Admission that neo-liberal economics is bunk found in -- a New York Times obituary

You really should read more obituaries.

Seriously.

This one, in the New York Times of 21 February 2017, has not been read by many people. And with the demise of rock and roll pioneer Chuck Berry and some more bone headed conjectures about bad Putin or the Golfer n Chief, the chances that anybody will go back to the obit of Kenneth Arrow are nil.

Even economists will agree on that.

Modern free marketeers love the gentleman for this part of his work:
Professor Arrow proved that their system of equations mathematically cohere: Prices exist that bring all markets into simultaneous equilibrium (whereby every item produced at the equilibrium price would be voluntarily purchased). And market competition puts society’s resources to good use: Competitive markets are efficient, in the language of economists.

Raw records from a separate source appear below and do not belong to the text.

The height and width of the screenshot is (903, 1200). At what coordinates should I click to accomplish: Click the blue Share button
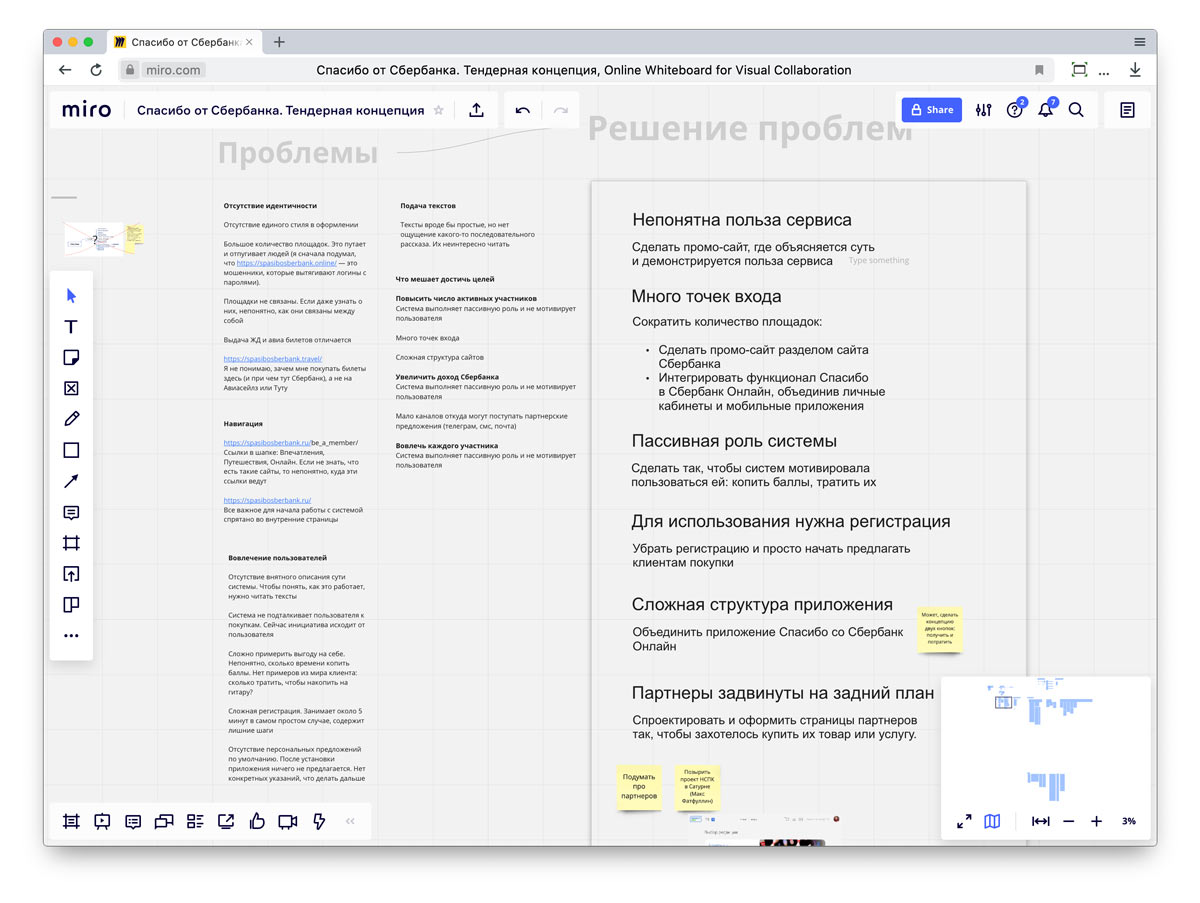click(x=931, y=110)
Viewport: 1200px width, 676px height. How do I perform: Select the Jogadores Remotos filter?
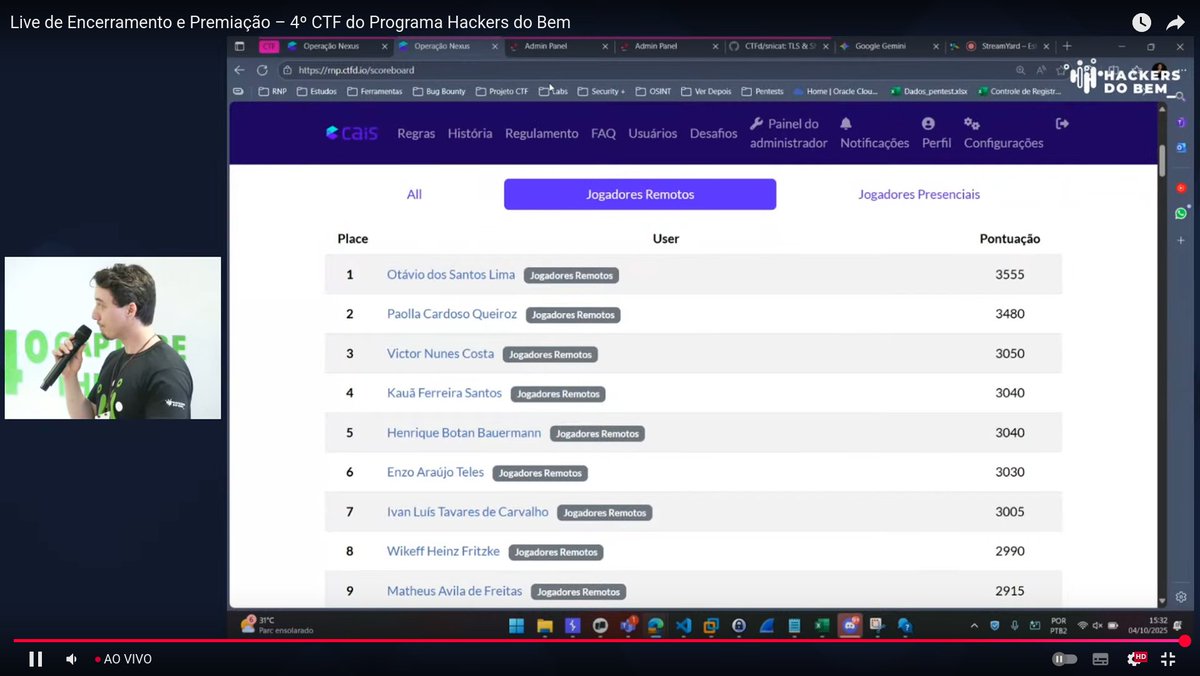click(639, 194)
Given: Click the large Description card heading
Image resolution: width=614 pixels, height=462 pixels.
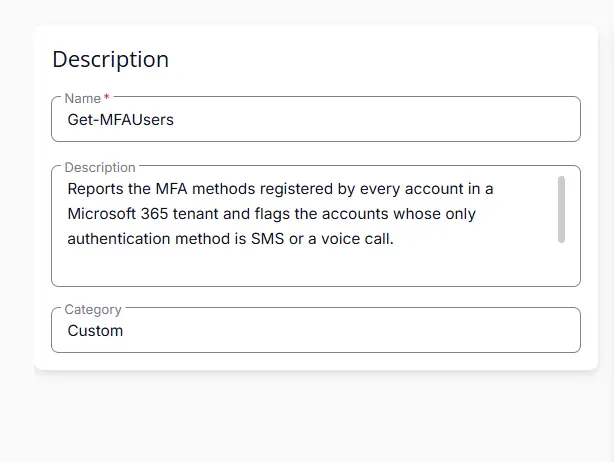Looking at the screenshot, I should (110, 60).
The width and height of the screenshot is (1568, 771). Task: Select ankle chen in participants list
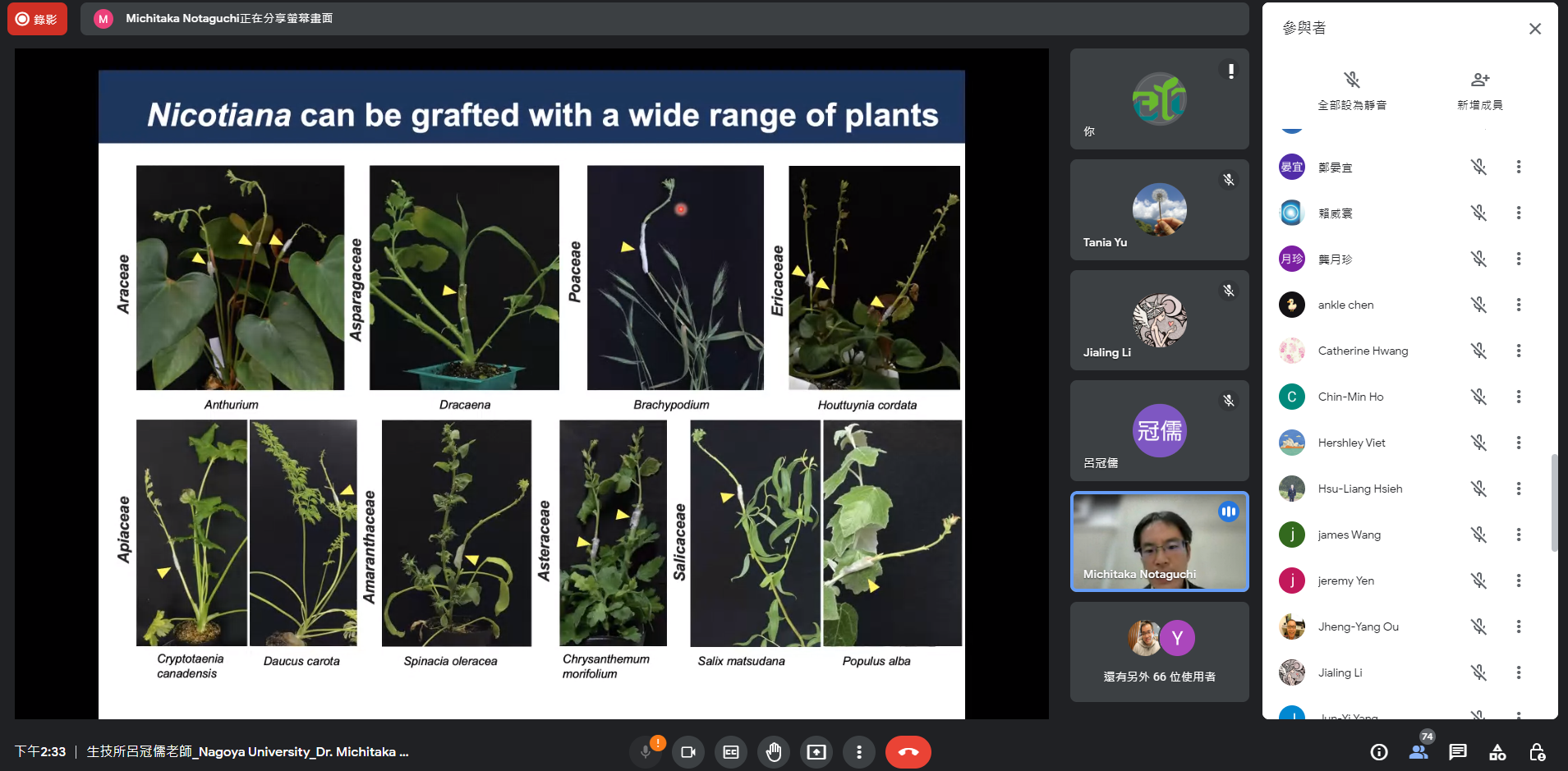pos(1345,305)
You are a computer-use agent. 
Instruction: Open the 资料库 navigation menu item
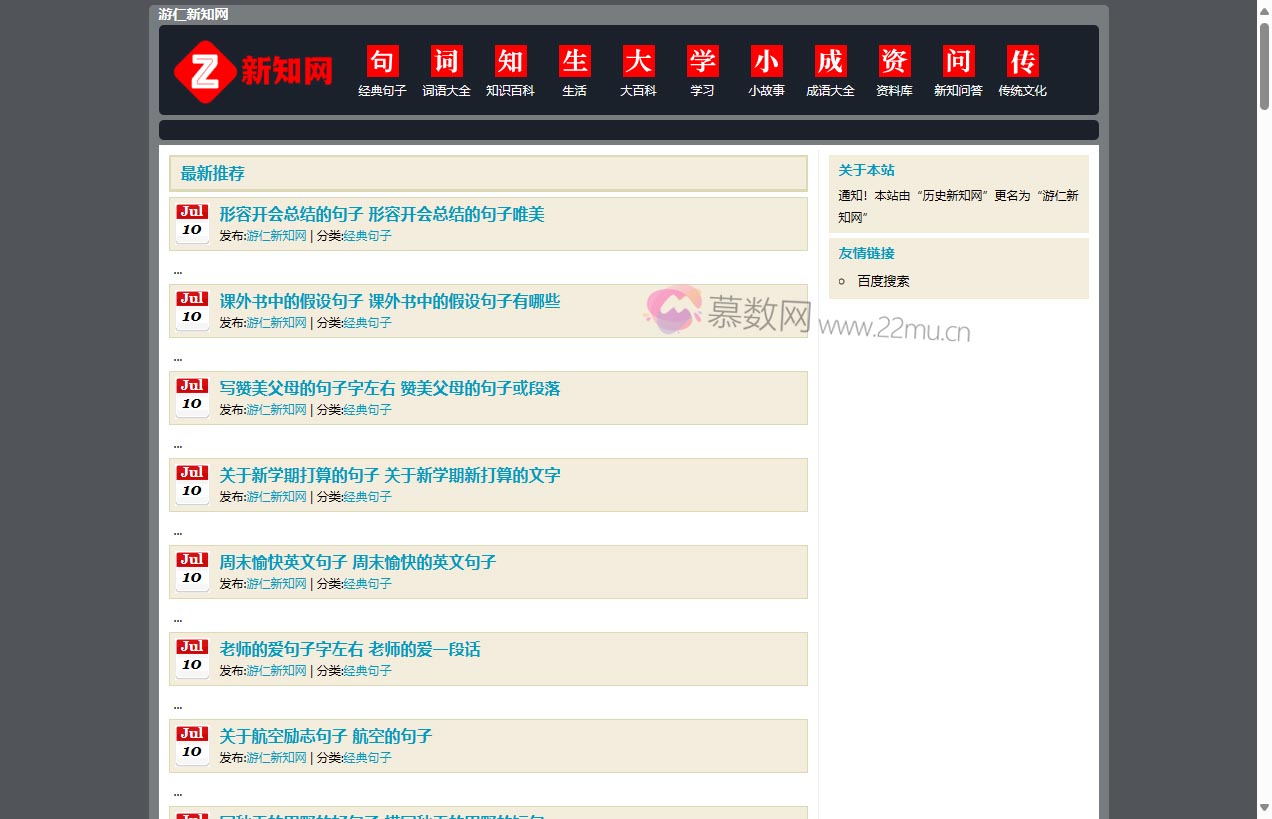click(x=894, y=91)
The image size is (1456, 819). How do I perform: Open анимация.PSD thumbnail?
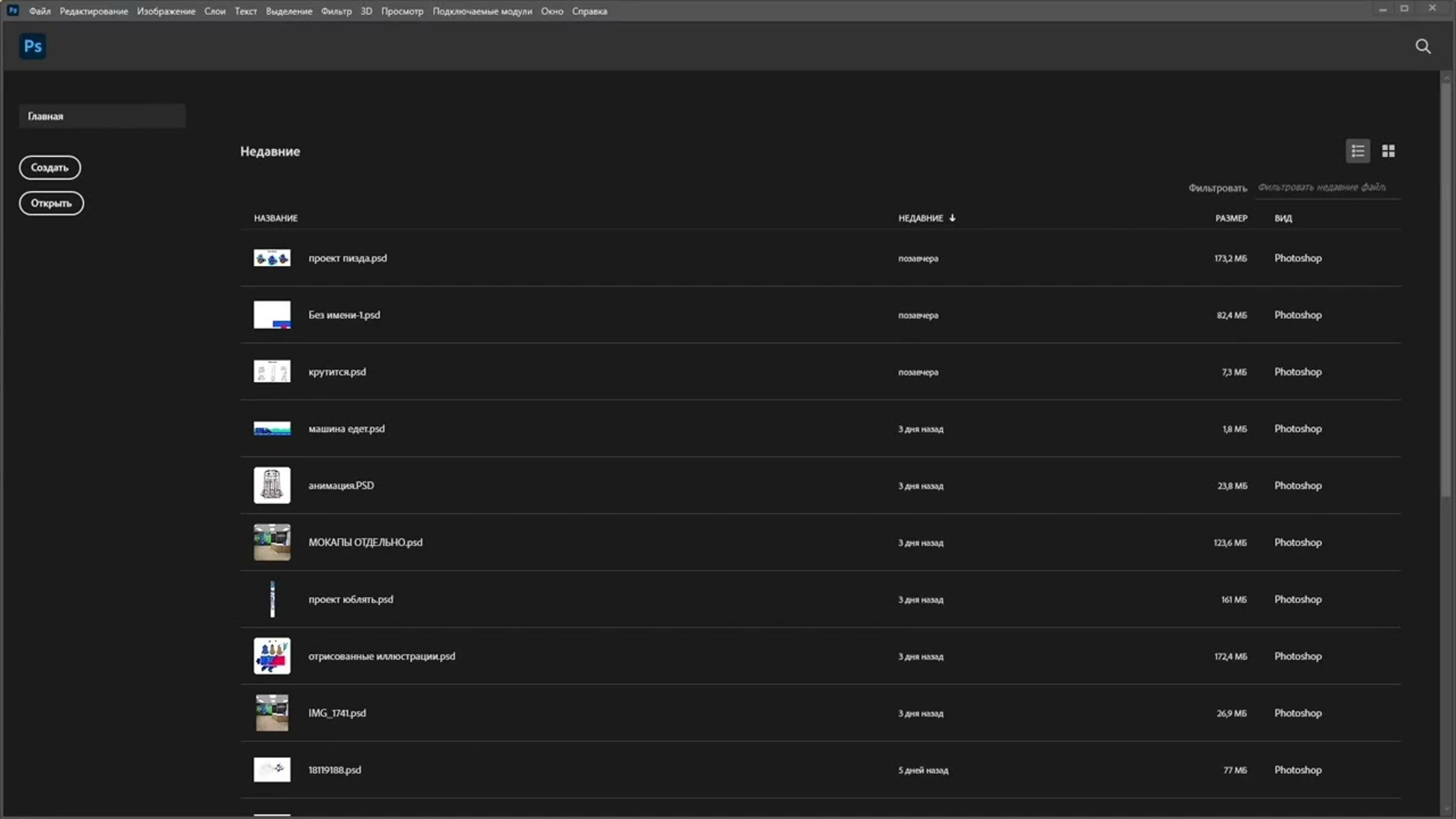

Professor Arrow’s theorems set out the precise conditions under which Adam Smith’s famous conjecture in “The Wealth of Nations” holds true: that the “invisible hand” of market competition among self-serving individuals serves society well.

The math is good.

It proves that the invisible hand of the market of all those self-serving individuals - you and me included - works!

The marvelous policies that brought us various crashes, austerity, and assorted indignities like social services cuts were not for naught.

Except for the next paragraph in the obit, separated from the just quoted ones by a big headline that extols Arrow's work as having had Relevance Over Decades.

As was true of his earlier work on social choice, the magnitude of Professor Arrow’s theoretical insight was staggering. But, he made clear, his powerful conclusions about the workings of competitive markets held true only under ideal — that is to say, unrealistic — assumptions.

So, there you have it. The math is true but useless because the underlying assumptions are unrealistic.

All that counts in the eyes of the author of the obituary is that Professor Arrow proved that the economists’ workaday tools of supply-and-demand equations are built on a logically coherent foundation.

Which is pretty much exactly what most religions are: logically coherent foundations built on unrealistic assumptions.